Tom, e sua disponibilidade com os clientes, é um trunfo. Eleito em janeiro deste ano como um dos 100 melhores advogados do Reino Unido pela The Lawyer, ele ocupa os cargos de sócio e CEO do escritório. Apesar da pompa dos nomes, está bem próximo da operação e faz questão de manter essa relação direta com os afetados. Só no ano passado, foi pelo menos seis vezes a Minas Gerais.
'Senso de justiça'
Tom conta que viaja porque precisa ver o rosto das pessoas. Quer conhecer as vítimas, os impactos e discutir com outros advogados a situação individual de cada um. O escritório tem um questionário para mensurar o dano na realidade de cada vítima. "Ele tem um senso de justiça e é realmente apaixonado pelo caso", diz a brasileira Caroline Narvaez Leite, 34, diretora jurídica no Pogust. "Sabemos que é um negócio, claro, mas Tom é uma pessoa com excelente coração. Nós temos uma reunião semanal, e a maior preocupação dele é sempre com as pessoas", garante ela.
Mesmo emocionado com as belezas brasileiras, Tom sabe tudo da política nacional e reconhece os desafios socioeconômicos do país. Sabe que alguns danos nunca serão reparados, como a relação do povo Krenak com o Rio Doce, mas dá o mínimo que pode: atenção. "Ele sempre esteve na aldeia, explicando o andamento do processo, cada passo. Isso traz proximidade, e as pessoas sentem mais confiança. Não é uma relação de piedade, é transparente com os ganhos de cada lado, é de companheirismo", afirma Marcelo Krenak, 32, vice-cacique de uma das oito aldeias Krenak, em Resplendor (MG).

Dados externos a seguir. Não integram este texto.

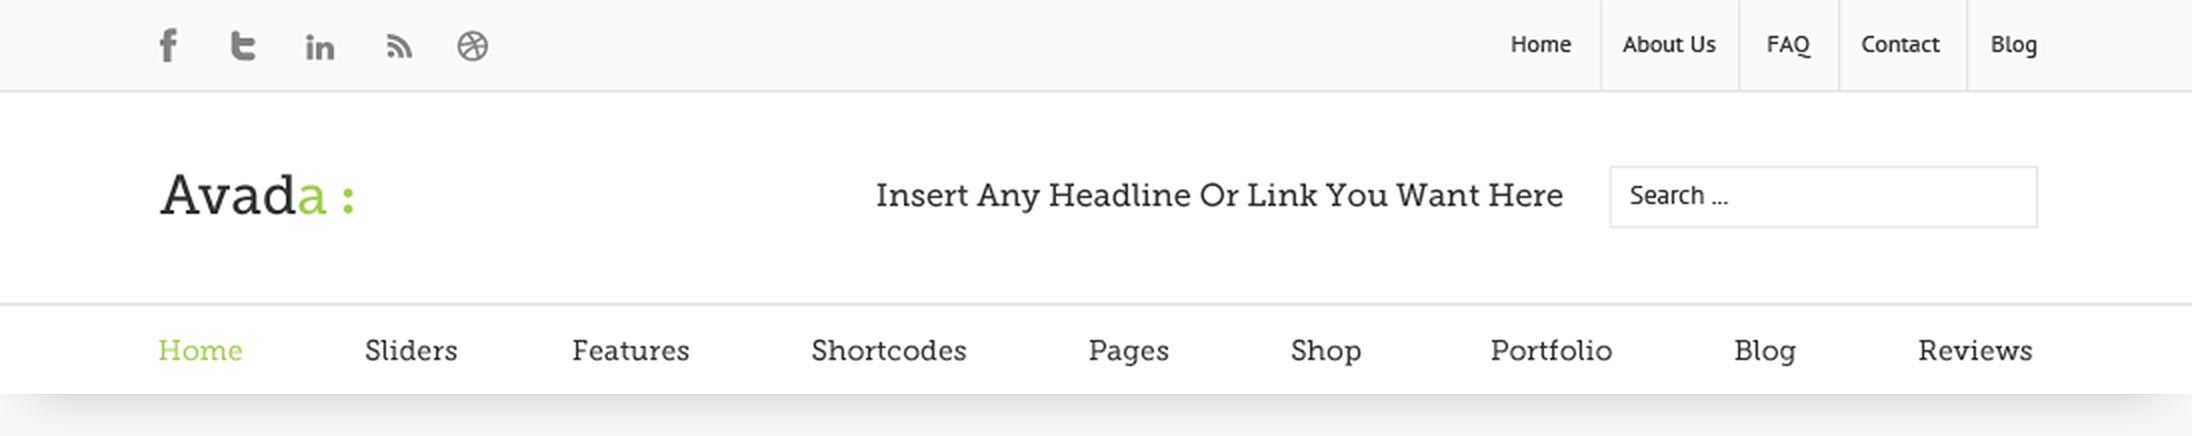Click Blog in the top bar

Tom dá atenção às pessoas e quer que o mundo também dê, mesmo oito anos após o ocorrido em Mariana. Em outubro de 2024, ocorrerão as audiências para julgar as responsabilidades da BHP. Há esperança por um acordo. É por isso que ele trabalha dia e noite e sequer conseguiu terminar de assistir a terceira temporada de Succession. Não tem o tempo que desejaria para ocupar a cabeça com os streamings, mas chegou ao episódio da 3ª temporada de The Crown em que a rainha Elizabeth Segunda visita a vila de Aberfan, em Gales, destruída após o colapso de uma mina.
Nesse caso célebre, 144 pessoas morreram, foi provado que a organização responsável ignorou os alertas de risco, mas ninguém foi criminalmente punido. Tom espera que o processo de Mariana abra novos caminhos. "É muito importante trabalhar o tempo todo para conscientizar as pessoas de que elas só podem viver a vida que vivem porque alguém está se dedicando à mineração em um país da América Latina. E que, quando algo dá errado lá, há um dever moral de corrigir o problema", conclui.